EXTRACTED MATERIAL START

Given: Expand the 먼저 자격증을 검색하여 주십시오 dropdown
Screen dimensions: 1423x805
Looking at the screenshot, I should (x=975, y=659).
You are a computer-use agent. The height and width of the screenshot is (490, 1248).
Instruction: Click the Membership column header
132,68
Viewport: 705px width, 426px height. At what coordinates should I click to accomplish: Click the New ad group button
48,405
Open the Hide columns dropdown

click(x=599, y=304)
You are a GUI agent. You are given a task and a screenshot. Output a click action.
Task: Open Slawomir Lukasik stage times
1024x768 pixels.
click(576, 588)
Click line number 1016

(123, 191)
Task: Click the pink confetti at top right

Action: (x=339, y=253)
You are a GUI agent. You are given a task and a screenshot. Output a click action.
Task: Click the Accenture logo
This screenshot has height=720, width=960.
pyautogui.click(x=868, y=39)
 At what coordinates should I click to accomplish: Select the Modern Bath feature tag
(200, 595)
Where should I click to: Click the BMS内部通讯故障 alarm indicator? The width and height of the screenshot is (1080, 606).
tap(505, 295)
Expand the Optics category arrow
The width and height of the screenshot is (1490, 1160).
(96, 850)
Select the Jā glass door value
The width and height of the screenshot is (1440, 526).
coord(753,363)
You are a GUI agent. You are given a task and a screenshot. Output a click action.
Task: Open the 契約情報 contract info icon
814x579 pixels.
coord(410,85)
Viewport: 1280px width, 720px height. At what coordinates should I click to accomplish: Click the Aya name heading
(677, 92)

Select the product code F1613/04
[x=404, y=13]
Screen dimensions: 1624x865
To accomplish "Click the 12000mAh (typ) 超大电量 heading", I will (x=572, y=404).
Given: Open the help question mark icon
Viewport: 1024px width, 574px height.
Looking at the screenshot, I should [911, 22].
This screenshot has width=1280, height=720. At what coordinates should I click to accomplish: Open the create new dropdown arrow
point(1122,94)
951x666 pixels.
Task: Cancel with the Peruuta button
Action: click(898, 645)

EXTRACTED MATERIAL END

▶ [TRY IT]: Note every line of the entries in which "icon" appears, and copy it down.

▶ [EXERCISE RESPONSE]:
Task: Open the 契約情報 contract info icon
Given: Open the help question mark icon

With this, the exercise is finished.